Tequila Ocho's New Añejo Uses Whiskey Barrels to Surprisingly Great Results


Ocho, one of the best names in the crowded world of tequila, just released the new Tequila Ocho Añejo Barrel Select Widow Jane 2024. The brand is known for excellent, traditionally made tequila—no celebrity backers and no additives to augment flavor or color. Additionally, the brand’s expressions are all vintages made from agave harvested from single fields, allowing these tequilas to really highlight the effects of terroir on the palate. 

Chalk it up to the vision of Ocho’s co-founders, fifth-generation tequilero Carlos Camarena and the late tequila expert and ambassador Tomas Estes, who created the brand in 2008. Camarena is well-known in the tequila world, and his La Altena Distillery is where other esteemed brands like El Tesoro and Tapatio are produced. Estes published The Tequila Ambassador in 2012, considered by many to be the definitive tome on the category. His son, Jesse, is currently the Ocho brand ambassador.

In 2022, Kentucky distillery Heaven Hill acquired Samson & Surrey, which included brands like Ocho, Brooklyn distillery Widow Jane, and FEW Spirits in its portfolio. So, as is often the case, the new Tequila Ocho Añejo Barrel Select Widow Jane 2024 is the result of a bit of corporate synergy. The name gives you a good inkling of what you’ll find in the bottle: a single estate, single field (Rancho El Nacimiento, in this case) añejo tequila that was distilled in 2022 and spent a full year maturing in “recently emptied” Widow Jane whiskey barrels. (According to a rep for the brand, these barrels were used to mature sourced whiskey blended at the distillery, not Widow Jane’s produced-in-house bourbon). 

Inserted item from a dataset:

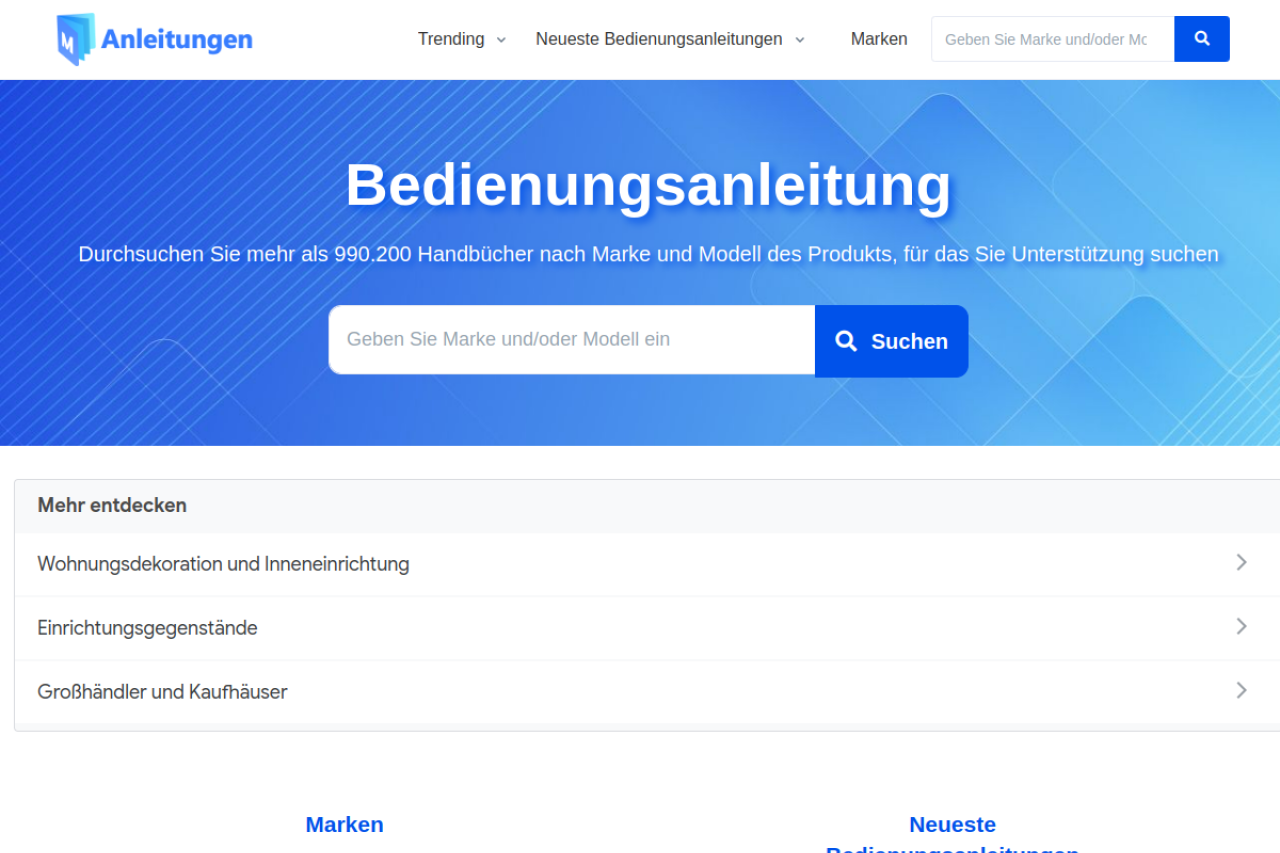Click the Anleitungen logo text
The image size is (1280, 853).
coord(177,40)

“The philosophy of Ocho has always been to showcase the terroir of the agave plants, but we also love to try and experiment with new, innovative ideas,” said Camarena in a statement. This is the second collaboration between the brands. The first was a reposado aged for eight weeks and eight days in Widow Jane bourbon barrels.

Spending a year in these barrels greatly affects the flavor, which could arguably negate the effects of terroir that you’d pick up when comparing this to blanco expressions made from agave harvested from different fields. But the bottom line is that this is a very tasty añejo. The fact that it’s bottled at 96 proof goes a long way, because that higher ABV means less dilution and more flavor. The agave character really shines through, which is a very good thing, since you wouldn’t want to cover up such bright notes of grass, earth, and citrus. The effects of a year spent in barrels are pronounced without going overboard. There are notes of vanilla, oak, chocolate, and espresso coffee bean present, making this tequila a lovely sipping spirit. Go ahead and make an old fashioned or Negroni with this if you feel like. But for a retail price of $90 a bottle, not to mention its warm, rich flavor profile, this tequila might be one best saved for sipping neat.